La situation des étudiants algériens en France se dégrade de plus en plus. Ils subissent de plein fouet la crise économique due au coronavirus. Ces étudiants n'arrivent à subsister à leurs besoins quotidiens que grâce à la solidarité et aux aides sociales. Selon une enquête réalisée par le journal Liberté et parue ce samedi 18 juillet, la situation que traversent ces étudiants devient intenable.

Ainsi, selon cette enquête, les étudiants ont du mal à trouver un travail et boucler leurs fins de mois.
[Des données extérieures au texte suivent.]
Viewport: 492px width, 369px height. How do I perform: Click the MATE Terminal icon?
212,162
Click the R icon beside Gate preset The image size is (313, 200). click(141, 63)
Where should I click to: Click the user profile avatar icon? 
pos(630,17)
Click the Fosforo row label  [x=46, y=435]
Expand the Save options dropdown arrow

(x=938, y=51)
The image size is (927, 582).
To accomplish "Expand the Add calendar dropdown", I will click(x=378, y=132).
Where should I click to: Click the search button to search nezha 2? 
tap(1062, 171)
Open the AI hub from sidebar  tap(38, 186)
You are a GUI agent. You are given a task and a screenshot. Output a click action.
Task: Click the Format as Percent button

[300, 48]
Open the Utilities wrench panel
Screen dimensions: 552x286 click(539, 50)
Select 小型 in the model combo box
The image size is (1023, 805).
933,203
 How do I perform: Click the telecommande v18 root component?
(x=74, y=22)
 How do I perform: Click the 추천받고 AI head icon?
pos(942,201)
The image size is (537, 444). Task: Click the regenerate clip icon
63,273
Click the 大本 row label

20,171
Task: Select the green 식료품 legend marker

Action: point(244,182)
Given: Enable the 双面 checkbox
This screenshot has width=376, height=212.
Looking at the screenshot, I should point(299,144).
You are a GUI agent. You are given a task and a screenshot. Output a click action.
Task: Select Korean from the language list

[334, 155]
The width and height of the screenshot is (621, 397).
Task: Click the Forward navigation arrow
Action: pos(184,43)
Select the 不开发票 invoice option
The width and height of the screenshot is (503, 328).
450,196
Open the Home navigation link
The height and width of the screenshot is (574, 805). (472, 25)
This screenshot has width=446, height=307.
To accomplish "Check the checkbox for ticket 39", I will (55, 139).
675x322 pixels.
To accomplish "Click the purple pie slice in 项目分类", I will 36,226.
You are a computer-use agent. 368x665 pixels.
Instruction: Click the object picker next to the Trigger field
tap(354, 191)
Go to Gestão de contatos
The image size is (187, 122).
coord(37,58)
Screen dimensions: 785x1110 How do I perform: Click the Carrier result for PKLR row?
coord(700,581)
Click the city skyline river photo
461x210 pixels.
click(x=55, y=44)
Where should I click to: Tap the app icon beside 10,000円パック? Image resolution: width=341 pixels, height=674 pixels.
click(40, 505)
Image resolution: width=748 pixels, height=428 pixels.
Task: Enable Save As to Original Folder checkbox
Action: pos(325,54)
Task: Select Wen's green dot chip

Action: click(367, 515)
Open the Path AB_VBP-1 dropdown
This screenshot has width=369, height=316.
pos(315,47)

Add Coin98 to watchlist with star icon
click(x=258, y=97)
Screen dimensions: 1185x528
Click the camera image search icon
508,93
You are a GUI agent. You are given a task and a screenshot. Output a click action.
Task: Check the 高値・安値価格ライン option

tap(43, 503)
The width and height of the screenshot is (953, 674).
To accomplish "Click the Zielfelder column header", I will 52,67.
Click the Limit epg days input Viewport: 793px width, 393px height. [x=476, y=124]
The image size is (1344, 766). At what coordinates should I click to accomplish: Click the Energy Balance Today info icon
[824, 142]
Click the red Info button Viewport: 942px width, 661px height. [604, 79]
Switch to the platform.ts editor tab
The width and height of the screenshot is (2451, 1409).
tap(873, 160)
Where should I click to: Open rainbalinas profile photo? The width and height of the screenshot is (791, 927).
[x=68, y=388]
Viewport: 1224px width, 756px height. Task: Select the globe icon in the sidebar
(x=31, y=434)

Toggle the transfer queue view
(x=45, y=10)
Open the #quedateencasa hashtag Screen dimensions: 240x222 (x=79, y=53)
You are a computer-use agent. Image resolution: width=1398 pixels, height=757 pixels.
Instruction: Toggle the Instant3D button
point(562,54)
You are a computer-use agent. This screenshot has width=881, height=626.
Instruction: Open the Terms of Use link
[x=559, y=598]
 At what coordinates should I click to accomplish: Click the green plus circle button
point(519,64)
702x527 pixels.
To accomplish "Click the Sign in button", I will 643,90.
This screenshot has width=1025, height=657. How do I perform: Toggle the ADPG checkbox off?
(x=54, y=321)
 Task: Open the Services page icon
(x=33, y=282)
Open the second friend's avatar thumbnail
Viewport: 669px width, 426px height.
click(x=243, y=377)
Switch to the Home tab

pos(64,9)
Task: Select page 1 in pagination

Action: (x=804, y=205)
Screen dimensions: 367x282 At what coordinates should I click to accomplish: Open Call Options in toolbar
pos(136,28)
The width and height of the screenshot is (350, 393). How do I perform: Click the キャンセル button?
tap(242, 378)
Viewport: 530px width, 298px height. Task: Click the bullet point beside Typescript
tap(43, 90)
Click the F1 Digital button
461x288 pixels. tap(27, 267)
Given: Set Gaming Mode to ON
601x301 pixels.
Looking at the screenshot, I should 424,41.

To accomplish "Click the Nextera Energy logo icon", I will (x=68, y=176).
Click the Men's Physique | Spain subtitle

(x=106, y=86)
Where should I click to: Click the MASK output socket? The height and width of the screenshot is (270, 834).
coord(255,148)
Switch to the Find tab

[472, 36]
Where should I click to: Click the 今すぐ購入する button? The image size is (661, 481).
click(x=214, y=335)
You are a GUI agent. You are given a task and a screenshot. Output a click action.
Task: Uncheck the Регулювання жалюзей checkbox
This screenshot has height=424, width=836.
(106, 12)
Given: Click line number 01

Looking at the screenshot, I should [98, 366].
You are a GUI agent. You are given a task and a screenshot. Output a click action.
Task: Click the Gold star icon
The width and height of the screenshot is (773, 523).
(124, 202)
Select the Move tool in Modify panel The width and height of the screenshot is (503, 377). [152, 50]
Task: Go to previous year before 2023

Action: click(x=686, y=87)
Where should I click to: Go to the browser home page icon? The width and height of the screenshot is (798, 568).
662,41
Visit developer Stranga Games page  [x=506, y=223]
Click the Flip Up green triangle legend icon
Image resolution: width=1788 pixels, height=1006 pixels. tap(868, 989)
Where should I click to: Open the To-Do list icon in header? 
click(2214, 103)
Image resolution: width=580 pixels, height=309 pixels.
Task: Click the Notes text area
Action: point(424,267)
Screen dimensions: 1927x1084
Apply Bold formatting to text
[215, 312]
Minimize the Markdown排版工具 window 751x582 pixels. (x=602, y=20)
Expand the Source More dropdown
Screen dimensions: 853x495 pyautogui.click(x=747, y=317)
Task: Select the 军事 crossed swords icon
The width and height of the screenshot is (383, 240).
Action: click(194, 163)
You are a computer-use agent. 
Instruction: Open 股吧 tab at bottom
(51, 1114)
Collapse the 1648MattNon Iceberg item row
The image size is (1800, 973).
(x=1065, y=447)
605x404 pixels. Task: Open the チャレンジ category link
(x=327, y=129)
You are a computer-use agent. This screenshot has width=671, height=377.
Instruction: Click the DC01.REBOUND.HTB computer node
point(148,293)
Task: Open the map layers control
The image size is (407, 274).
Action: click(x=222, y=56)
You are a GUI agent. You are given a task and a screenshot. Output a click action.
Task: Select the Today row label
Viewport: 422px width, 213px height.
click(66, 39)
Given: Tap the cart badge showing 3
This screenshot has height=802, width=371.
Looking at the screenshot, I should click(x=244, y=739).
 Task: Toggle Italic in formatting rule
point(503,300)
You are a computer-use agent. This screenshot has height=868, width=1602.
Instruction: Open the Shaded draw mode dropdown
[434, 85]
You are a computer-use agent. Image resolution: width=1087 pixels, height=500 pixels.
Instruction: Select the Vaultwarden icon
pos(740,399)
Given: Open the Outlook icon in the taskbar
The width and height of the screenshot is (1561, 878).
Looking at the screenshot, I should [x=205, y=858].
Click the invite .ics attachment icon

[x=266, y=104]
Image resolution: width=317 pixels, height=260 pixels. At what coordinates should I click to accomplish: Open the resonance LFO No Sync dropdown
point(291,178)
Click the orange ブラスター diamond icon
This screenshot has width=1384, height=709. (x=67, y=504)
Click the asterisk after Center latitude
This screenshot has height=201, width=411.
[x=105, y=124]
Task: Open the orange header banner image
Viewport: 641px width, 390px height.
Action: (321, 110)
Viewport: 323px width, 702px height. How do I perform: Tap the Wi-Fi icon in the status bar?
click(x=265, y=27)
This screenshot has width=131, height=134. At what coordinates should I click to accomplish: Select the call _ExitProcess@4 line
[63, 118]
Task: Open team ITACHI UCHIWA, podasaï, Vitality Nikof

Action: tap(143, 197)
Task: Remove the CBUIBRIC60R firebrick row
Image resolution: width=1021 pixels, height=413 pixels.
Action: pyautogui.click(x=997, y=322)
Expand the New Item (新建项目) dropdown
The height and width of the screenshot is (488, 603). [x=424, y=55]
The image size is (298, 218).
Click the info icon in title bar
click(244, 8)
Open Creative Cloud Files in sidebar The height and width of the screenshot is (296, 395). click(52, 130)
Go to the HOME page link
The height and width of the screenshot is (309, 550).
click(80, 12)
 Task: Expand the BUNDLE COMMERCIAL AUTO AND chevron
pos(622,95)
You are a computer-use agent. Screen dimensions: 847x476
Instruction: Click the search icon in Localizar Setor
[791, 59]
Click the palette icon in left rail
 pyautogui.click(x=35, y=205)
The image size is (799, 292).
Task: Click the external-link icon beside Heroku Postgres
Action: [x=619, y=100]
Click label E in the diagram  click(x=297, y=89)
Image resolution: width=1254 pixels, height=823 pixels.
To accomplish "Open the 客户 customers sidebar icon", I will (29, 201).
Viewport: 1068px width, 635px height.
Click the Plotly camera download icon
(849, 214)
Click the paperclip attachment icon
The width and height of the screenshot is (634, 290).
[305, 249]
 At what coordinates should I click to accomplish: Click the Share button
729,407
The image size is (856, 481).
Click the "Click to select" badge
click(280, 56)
Pour Lila, titulaire d’un diplôme universitaire dans les médias et la communication, trouver n'importe quel travail est devenu un parcours de combattant. Elle envoie des dizaines de CV chaque jour dans l'espoir de dénicher un travail. « Je postule dans tous les secteurs, y compris pour des emplois alimentaires comme la restauration et la vente », fait-elle savoir. Elle dit qu'elle n'arrive à joindre les deux bouts que grâce à son compagnon et la solidarité familiale. La jeune diplômée révèle que les grandes marques ont été durement touchées par la crise du coronavirus et ont diminué drastiquement leur budget de recrutement.

Lila raconte qu'elle avait décroché un contrat à durée indéterminée (CDI), mais elle s'est heurtée à la lenteur de la procédure de l'obtention d'un permis de travail. Une condition imposée aux diplômés algériens, conformément aux accords de 1968 entre l’Algérie et la France sur la circulation des personnes. Un accord qui s’avère très contraignant pour les Algériens. Elle indique, avec amertume, que la préfecture a mis quatre mois avant de lui délivrer ce permis, à la fin février 2020. « Entre-temps, ma promesse d’embauche s’est envolée », regrette-t-elle. Elle ajoute : « Compte tenu de ma petite expérience dans le monde du travail, je n’ouvre pas droit à une allocation chômage. Je suis aussi exclue des dispositifs d’aide aux étudiants et des offres de stages rémunérés, car je suis déjà diplômée ».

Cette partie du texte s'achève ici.